Figure 4 shows the components of the rail connector unit 3 as seen from above. It can be seen that the lifters 12 are connected to the mounts 11 and that the middle wheel 19 is located between the mounts 11. The connected protective pipe 14 is in a perpendicular position and leads the cable 18 providing power for the electric motor. The side-guiding wheels 16 are connected to the guiding rail 4 and have rims 17 that jam into the guiding rail 4 thereby protecting the vehicle against derailment. The levers 9 are parallel with each other and suspend the entire structure. They are connected to the chassis of the vehicle and to the mounts 11.

Figure 5A shows the structural components located in the protective pipe 14. The axis of the middle wheel 19 - which does not bear any load - and of the protective pipe 14 is the same. The protective pipe 14 is connected to the mount 11, which is perpendicular to this axis. The protective pipe 14 is also in touch with the guiding units 15, which can move relative to the pipe. The electric motor has a stator 20, a rotor 21, a stator end-winding 22, and a shaft 23. The threads 24 are located on the two ends of the shaft 23. The units also include the bearings 25 that rotate and support the middle wheel 19.

Figure 5B shows a section of the protective pipe 14, the shaft 23 with the threads 24 is shown in a section, as well as the connecting guiding unit 15, which can turn relative to the protective pipe 14.

Figure 5C shows a section of the protective pipe 14 as well. The shaft 23 of the electric motor, the stator 20 and the rotor 21 are visible. These are located in the protective pipe 14. The bearings 25 that rotate and support the middle wheel 19 are located on the outside of the pipe.

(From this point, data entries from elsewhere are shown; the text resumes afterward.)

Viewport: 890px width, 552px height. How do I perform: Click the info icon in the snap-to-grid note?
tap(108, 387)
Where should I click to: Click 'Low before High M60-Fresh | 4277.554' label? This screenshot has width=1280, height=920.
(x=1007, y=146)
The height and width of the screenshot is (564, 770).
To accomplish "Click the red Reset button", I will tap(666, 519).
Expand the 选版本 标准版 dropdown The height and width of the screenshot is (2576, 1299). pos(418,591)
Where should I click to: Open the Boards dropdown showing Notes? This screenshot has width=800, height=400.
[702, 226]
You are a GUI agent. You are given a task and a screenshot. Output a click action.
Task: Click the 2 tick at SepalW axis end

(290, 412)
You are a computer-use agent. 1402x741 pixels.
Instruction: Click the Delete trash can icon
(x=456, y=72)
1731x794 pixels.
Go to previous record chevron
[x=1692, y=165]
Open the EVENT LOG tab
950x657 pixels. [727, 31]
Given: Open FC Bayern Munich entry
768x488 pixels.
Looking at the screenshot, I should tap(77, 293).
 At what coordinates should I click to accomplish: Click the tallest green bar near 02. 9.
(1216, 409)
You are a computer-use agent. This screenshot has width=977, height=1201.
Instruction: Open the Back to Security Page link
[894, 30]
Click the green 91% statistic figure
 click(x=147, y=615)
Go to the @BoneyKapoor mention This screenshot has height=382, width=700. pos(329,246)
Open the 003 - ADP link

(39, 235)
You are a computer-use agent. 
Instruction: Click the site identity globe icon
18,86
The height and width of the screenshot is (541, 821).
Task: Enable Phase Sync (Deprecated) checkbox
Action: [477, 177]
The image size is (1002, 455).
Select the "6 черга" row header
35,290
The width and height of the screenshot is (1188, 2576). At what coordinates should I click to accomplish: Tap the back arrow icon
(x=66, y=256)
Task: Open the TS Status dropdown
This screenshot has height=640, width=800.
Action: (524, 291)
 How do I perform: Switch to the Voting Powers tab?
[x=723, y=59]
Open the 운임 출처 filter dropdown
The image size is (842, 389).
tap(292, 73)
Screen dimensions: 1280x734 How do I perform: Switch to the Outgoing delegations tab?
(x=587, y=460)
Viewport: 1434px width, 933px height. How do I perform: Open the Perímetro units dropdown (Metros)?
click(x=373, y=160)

Figure 6A shows the electric drive vehicle 1 as it connects to the guiding rail 4 while moving. In the step shown on the drawing, the electric drive vehicle 1 is too far to the left of the high- voltage rail 27 and the guiding rail 4. In the course of interpreting the image 26 produced by the optical mapping unit 6, the image recognition system 7 recognises the situation and the self-driving vehicle control system drives the electric drive vehicle 1 to the right until the guiding rail 4 is located in the middle of the electric drive vehicle 1, so that the appropriate parts and wheels could lock on the guiding rail 4. Most of the weight of the electric drive vehicle 1 is carried by the load bearing tyres 8 both in free and fixed track mode.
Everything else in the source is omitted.